__MATERIAL SUPPLIED__.
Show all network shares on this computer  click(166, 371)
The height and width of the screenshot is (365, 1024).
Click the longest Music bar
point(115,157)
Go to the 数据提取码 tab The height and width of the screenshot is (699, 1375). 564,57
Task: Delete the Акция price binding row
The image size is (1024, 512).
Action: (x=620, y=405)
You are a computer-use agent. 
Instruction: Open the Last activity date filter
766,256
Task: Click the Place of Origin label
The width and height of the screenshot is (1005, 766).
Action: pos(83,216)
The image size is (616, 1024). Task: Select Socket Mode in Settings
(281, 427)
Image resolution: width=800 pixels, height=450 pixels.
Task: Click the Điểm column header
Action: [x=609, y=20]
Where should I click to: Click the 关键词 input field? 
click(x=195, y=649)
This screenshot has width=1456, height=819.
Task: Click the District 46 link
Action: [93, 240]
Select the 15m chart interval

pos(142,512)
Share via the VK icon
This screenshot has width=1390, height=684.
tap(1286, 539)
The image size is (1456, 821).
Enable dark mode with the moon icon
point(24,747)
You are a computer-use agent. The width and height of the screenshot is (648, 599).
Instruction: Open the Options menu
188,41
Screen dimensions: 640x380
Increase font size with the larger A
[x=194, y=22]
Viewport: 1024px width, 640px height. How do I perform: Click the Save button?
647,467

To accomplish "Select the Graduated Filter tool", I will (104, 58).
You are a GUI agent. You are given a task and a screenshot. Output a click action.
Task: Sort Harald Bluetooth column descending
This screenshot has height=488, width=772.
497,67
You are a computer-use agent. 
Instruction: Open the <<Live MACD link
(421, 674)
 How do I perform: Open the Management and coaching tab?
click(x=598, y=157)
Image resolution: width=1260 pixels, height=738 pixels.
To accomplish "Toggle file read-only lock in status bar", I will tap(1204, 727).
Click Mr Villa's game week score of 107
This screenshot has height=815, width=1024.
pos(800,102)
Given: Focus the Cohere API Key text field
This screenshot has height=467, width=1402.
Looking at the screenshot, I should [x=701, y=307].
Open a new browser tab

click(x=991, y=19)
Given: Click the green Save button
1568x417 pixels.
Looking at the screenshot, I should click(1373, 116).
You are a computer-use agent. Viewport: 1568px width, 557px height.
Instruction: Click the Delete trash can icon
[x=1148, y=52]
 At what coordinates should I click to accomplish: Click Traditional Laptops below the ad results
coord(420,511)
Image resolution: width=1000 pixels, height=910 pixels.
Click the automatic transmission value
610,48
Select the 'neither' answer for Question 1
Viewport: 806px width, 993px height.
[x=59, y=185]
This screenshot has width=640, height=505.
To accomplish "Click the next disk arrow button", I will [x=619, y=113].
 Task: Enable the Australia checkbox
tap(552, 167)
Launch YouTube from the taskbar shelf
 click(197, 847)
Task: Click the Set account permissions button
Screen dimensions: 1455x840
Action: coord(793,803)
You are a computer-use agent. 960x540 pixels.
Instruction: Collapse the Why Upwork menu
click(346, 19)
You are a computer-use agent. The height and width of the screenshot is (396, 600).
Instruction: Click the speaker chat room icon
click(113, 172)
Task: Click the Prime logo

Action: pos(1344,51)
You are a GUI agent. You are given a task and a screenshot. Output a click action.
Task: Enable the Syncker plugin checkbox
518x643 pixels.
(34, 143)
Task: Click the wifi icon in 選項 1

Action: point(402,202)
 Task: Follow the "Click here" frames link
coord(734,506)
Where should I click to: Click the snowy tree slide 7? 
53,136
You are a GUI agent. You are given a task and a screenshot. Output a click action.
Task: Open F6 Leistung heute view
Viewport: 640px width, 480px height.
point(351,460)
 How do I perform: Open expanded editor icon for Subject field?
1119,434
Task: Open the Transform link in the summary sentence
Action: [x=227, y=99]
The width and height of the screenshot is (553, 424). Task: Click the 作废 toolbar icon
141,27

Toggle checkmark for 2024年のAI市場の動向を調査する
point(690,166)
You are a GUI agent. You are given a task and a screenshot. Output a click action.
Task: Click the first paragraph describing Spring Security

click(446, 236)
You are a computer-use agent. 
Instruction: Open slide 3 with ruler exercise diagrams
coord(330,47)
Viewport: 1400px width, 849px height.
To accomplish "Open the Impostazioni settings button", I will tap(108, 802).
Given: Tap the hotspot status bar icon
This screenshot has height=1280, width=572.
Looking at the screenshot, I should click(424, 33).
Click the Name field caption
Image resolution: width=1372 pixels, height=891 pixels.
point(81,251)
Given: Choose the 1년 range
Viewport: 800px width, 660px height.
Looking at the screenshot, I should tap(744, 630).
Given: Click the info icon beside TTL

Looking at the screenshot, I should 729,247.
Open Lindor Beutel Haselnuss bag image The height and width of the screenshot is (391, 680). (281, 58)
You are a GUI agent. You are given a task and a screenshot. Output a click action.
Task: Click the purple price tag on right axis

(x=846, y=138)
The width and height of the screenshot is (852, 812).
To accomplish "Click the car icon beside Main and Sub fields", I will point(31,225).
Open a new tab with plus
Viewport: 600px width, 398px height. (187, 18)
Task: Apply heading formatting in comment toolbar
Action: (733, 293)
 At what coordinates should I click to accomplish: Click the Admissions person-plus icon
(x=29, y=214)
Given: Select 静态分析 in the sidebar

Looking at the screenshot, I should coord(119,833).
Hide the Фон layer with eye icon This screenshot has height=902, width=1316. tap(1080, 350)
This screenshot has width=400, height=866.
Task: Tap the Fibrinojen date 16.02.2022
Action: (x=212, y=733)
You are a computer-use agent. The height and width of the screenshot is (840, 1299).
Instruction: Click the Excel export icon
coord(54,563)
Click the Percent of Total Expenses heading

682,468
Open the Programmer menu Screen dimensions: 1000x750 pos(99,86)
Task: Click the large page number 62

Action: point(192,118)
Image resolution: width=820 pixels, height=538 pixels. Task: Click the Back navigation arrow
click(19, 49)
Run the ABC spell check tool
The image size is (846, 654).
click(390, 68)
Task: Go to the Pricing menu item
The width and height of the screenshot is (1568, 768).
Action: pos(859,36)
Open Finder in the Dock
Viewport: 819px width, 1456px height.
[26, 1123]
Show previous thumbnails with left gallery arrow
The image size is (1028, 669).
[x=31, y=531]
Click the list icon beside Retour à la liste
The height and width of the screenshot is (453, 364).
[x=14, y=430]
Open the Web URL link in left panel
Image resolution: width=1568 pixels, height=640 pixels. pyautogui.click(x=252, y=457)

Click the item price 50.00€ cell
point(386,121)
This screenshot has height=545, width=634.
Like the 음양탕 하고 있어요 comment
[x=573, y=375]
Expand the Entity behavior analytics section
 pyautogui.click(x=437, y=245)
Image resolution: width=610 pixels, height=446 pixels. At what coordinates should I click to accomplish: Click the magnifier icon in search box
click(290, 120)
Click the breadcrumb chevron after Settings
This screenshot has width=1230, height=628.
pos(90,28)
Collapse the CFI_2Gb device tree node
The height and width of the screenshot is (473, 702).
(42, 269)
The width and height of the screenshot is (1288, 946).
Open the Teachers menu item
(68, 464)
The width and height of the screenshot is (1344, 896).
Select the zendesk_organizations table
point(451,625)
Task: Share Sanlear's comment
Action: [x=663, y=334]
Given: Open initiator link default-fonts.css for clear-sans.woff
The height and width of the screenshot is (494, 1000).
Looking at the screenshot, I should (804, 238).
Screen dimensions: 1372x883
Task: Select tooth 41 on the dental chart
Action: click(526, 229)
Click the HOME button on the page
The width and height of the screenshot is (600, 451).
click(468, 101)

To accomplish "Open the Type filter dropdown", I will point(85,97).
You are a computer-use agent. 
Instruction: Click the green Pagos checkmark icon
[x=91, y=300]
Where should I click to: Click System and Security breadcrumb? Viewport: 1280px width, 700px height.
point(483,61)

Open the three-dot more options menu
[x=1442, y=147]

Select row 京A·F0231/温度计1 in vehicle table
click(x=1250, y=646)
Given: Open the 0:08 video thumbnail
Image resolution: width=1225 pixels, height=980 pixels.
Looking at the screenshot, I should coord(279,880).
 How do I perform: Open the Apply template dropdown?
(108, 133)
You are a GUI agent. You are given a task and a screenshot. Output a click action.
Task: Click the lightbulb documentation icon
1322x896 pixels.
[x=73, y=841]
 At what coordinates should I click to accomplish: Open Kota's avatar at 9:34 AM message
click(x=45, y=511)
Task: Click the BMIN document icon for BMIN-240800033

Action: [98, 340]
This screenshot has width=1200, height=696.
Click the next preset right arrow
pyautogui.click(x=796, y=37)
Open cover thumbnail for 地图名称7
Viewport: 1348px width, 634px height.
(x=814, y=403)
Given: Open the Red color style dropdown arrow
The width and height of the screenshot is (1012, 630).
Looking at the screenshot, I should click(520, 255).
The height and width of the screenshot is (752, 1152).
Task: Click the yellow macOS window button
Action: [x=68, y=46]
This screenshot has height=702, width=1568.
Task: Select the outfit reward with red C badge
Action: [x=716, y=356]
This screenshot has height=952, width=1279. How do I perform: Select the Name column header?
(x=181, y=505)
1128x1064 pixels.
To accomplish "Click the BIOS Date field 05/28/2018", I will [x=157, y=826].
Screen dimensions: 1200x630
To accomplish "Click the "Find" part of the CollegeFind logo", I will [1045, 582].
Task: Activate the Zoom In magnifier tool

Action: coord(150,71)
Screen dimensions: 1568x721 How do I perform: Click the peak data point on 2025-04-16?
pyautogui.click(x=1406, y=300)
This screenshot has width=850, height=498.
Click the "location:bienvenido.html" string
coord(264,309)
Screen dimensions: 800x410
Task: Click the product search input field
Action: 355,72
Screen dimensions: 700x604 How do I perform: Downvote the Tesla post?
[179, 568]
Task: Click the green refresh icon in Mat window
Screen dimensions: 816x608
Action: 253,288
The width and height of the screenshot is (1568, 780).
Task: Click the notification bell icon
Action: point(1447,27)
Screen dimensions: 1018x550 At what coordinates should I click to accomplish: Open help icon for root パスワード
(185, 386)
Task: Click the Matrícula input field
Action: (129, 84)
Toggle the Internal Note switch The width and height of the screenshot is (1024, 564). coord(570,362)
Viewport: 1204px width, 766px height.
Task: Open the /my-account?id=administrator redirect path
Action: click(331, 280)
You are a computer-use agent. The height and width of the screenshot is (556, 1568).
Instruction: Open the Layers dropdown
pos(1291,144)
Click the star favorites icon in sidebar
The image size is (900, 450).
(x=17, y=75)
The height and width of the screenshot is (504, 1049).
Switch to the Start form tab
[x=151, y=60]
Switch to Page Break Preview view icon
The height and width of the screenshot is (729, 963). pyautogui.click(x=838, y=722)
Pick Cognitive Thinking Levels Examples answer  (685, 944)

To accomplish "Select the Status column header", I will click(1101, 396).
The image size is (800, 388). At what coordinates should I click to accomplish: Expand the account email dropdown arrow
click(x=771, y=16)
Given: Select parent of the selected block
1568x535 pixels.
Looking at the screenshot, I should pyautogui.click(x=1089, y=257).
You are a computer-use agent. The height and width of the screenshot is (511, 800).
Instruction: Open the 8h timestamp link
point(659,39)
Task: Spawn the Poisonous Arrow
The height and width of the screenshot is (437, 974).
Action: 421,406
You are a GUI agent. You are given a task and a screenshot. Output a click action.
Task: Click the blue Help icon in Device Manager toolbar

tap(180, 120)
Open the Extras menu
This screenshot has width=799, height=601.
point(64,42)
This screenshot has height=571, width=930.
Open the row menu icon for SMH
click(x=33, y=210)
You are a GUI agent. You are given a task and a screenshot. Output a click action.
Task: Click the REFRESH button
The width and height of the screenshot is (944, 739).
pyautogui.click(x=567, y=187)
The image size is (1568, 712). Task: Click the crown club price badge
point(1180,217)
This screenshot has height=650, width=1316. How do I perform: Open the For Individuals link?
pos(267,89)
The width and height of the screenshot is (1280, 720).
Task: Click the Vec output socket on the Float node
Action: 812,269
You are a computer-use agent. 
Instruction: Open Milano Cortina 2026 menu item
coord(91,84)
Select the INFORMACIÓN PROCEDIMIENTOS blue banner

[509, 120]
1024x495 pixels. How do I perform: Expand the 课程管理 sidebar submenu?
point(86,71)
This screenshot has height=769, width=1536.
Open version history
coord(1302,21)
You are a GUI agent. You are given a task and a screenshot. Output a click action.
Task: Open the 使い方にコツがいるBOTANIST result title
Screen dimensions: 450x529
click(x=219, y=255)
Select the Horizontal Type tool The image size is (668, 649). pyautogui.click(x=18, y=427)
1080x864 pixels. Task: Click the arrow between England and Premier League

__ABOUT THIS EXERCISE__. Bring together each line above where the string "Type" turns up.

__SOLUTION TO THE PROBLEM__.
To accomplish "Open the Type filter dropdown", I will point(85,97).
Select the Horizontal Type tool The image size is (668, 649). pyautogui.click(x=18, y=427)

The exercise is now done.